ImTooHecsyForYourParty Wed 08-May-13 22:48:53

Well, only you can decide if you are happy to accept any or all of the possible consequences of your choice and if you are happy to lie to your husband.

It sounds like you are just the latest in a long line of warm places for this guy to rest his cock. Is that ok with you? That it's not you, it's just that you're willing?

Are you ok with the possibility of your husband finding out and deciding to leave you and the knock on effect on your children?

Are you ok with the fact that you'll have to look your husband in the eye and lie to him?

If you don't care about all the ways in which it has the potential to come crashing down around you, then fair enough. But if it does blow up in your face - don't feel sorry for yourself. Accept whatever may happen as a consequence of your choice. There'll be no place for regret or tears or anything - because you'll have chosen that path.

Just think carefully before you make a choice to do something that you can't ever take back.

He has had several affairs before.

So have enough respect for yourself not to become the next convenient hole for him to stick his cock into. Because that's all you'll be. Don't fool yourself that you will be anything else.

jkklpu Wed 08-May-13 22:50:04

The bloke sounds awful, tbh. You sound bored and prepared to risk your family life on this serial cheat and liar. You know how people are going to react so why bother posting - to boast about this exciting new avenue? Charming.

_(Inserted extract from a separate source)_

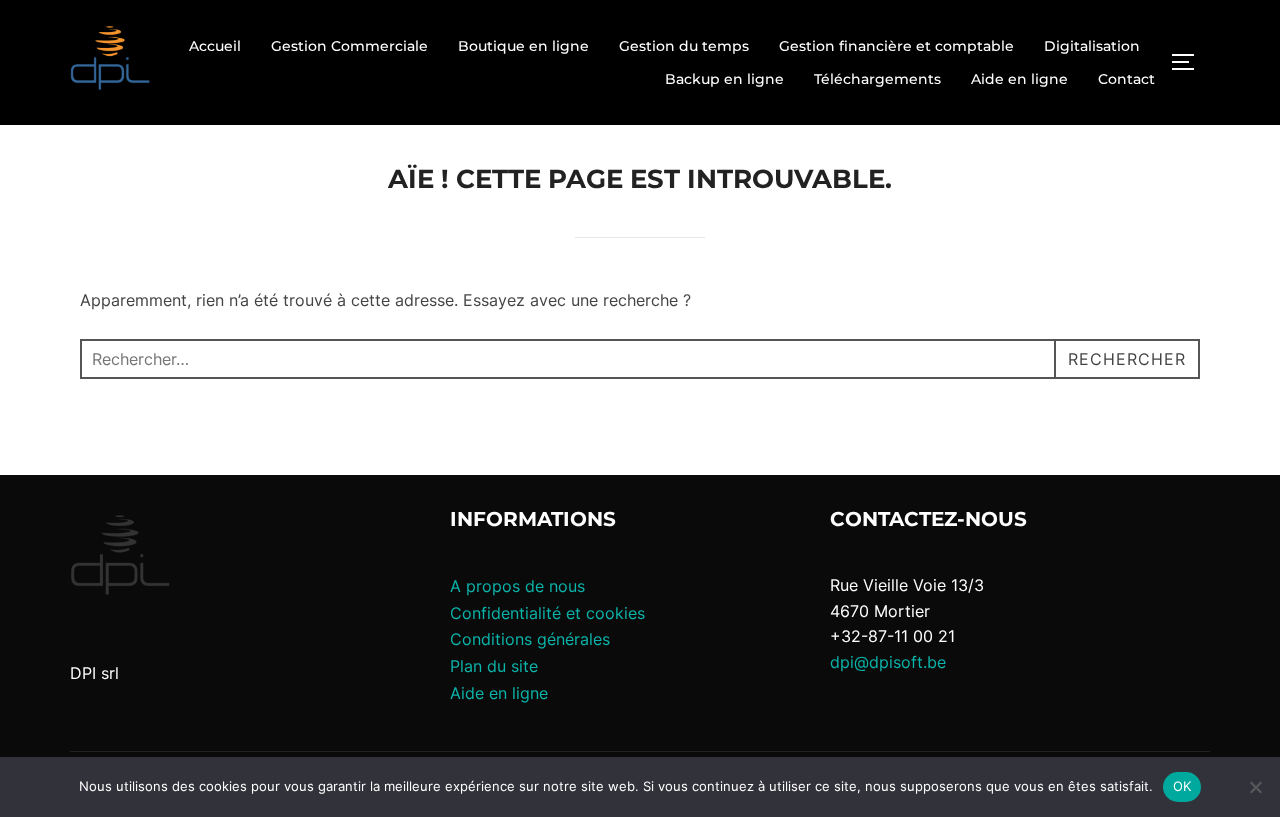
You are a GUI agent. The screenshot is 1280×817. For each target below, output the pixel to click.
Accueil (215, 46)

Leverette Wed 08-May-13 22:50:08

And he's had several affairs before! I'm sorry but he's clearly a philandering tart, for want of a better word. Don't make the extremely naive mistake of being flattered - you're just the latest prey.

CajaDeLaMemoria Wed 08-May-13 22:50:27

There was a thread on here a week or so ago about a woman who'd cheated six or seven years ago. It'd ended and her marriage had improved hugely.

Her husband found out, and left. He was so furious and hurt that he wouldn't even speak to her. He made strict childcare arrangements and they split. She was heart broken.

She got a pasting on here, because she'd cheated. And that's a terrible thing to do.

You've already let this go too far. With a man who is an experienced cheat, who is always chasing his next bit of skirt. He's probably told you are a different, of course, but I bet he said the same to every one of the women before you.

Sleep with him, and you've ended any right you had to stay in your marriage. You know your husband will end it when he finds out, so don't kid yourself otherwise. Until he does find out, you'll just be living on borrowed time.

Hopasholic Wed 08-May-13 22:50:34

I am certainly not unhappy enough to disrupt mine, husbands or my young children's lives by separating........

^ this^^

But you ARE happy enough to disrupt theirs and other peoples lives by having an affair? Don't be a bloody fool.